The short second episode turns tragic as it reveals what has happened to her. Caught behind enemy lines in 1941, Anna Semyonovna (Janet Suzman) writes a letter to her son Viktor describing an early episode of Nazi anti-Jewish persecution in the Ukraine, which left 12,000 dead and, she fears, put an end to a "whole noisy world of bearded, anxious fathers and shrewd grandmothers who bake honey-cakes".
Grossman was a star reporter with the Red Army, who witnessed the worst of the battle of Stalingrad and the liberation of the extermination camp at Treblinka. He also had deep first-hand experience of the horrors of life under Stalin: the famines, the sloganeering, the constant denunciations, the leading dignitaries suddenly declared "enemies of the state", the passing remarks or jokes that led to decades of imprisonment, and the moral compromises inevitably required of ambitious writers and scientists.
All this comes together in Life and Fate, a novel with more than 1,000 named characters ranging from leading historical figures to the humblest foot soldiers, although many of the most important are relatives of Viktor and Lyuda. Taking advantage of the post-Stalin "thaw", Grossman submitted it for publication in 1960. The strong parallels between Nazism and Communism made it politically unacceptable and one of only two cases in Soviet history where a book was "arrested" and the author left unharmed. Fortunately, he had kept hidden copies, which were microfilmed and eventually published to great acclaim in 1980.

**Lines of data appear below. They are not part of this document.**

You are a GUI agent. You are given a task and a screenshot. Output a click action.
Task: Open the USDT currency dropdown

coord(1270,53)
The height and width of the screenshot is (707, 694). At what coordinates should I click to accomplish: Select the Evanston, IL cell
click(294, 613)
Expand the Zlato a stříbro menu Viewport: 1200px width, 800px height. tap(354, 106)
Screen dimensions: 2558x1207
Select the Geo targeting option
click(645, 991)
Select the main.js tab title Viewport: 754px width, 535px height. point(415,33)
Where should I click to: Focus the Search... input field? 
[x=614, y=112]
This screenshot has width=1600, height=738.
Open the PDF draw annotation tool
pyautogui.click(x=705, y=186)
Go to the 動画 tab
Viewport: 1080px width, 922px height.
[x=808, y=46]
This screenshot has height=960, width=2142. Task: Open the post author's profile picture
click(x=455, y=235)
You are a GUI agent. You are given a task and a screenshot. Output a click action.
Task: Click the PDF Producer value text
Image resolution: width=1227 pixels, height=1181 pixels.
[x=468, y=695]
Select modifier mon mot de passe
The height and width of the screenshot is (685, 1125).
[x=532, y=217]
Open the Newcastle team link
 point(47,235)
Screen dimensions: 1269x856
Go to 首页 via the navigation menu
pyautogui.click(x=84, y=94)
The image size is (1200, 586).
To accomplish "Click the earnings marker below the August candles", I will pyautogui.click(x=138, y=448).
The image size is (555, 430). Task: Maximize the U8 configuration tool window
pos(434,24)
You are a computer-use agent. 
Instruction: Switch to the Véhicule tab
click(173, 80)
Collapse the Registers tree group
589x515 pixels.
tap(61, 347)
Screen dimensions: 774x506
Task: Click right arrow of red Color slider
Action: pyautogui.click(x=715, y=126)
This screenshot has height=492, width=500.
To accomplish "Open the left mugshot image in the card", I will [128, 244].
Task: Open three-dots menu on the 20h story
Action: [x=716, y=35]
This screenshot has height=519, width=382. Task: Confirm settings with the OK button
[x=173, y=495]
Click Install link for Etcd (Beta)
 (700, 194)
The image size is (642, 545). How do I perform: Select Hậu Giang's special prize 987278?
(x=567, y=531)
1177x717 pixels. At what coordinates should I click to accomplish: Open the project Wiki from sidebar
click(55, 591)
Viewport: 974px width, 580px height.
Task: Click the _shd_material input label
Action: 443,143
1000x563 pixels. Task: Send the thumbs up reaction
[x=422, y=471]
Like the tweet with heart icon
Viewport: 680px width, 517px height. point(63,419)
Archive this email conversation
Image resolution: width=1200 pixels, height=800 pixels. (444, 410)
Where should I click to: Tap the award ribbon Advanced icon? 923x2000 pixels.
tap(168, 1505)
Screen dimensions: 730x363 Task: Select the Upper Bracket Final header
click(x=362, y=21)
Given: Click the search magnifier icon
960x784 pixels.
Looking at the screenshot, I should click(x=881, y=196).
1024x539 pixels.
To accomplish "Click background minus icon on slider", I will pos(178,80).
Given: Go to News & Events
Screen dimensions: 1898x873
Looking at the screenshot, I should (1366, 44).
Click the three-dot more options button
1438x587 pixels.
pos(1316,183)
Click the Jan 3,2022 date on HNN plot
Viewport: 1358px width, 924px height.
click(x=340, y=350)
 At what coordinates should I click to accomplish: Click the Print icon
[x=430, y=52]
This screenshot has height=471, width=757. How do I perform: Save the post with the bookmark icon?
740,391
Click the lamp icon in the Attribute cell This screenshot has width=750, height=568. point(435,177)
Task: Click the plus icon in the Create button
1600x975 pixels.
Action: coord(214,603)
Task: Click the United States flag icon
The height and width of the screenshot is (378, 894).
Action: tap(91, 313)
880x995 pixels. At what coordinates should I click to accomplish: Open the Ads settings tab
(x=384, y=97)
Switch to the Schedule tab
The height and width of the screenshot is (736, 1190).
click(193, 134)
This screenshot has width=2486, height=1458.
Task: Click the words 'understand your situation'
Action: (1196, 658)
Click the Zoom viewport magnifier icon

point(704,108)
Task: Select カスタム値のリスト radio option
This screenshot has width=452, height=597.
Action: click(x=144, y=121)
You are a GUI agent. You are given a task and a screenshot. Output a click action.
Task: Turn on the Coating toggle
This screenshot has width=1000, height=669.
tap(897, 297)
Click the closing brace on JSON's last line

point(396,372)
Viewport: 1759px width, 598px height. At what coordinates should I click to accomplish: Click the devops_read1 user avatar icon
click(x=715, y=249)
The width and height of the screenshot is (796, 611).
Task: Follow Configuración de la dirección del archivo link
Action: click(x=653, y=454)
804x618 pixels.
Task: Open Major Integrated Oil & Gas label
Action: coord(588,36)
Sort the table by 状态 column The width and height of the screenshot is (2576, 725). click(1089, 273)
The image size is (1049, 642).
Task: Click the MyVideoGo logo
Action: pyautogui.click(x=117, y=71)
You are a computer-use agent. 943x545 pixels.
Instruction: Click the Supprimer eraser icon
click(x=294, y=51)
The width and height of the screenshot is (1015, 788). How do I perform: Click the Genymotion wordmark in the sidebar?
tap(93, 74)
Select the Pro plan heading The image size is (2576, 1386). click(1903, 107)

Even over 8 hours, adapters Jonathan Myerson and Mike Walker, and director Alison Hindell, have had to excise many major plot strands. Yet, with vivid episodes set in state bureaucracies, scientific institutes, bombed-out buildings, field hospitals, labour camps and all the way into the gas chambers, they have still created a bleak but extraordinarily compelling panorama of ordinary people caught up in the dark heart of the 20th century.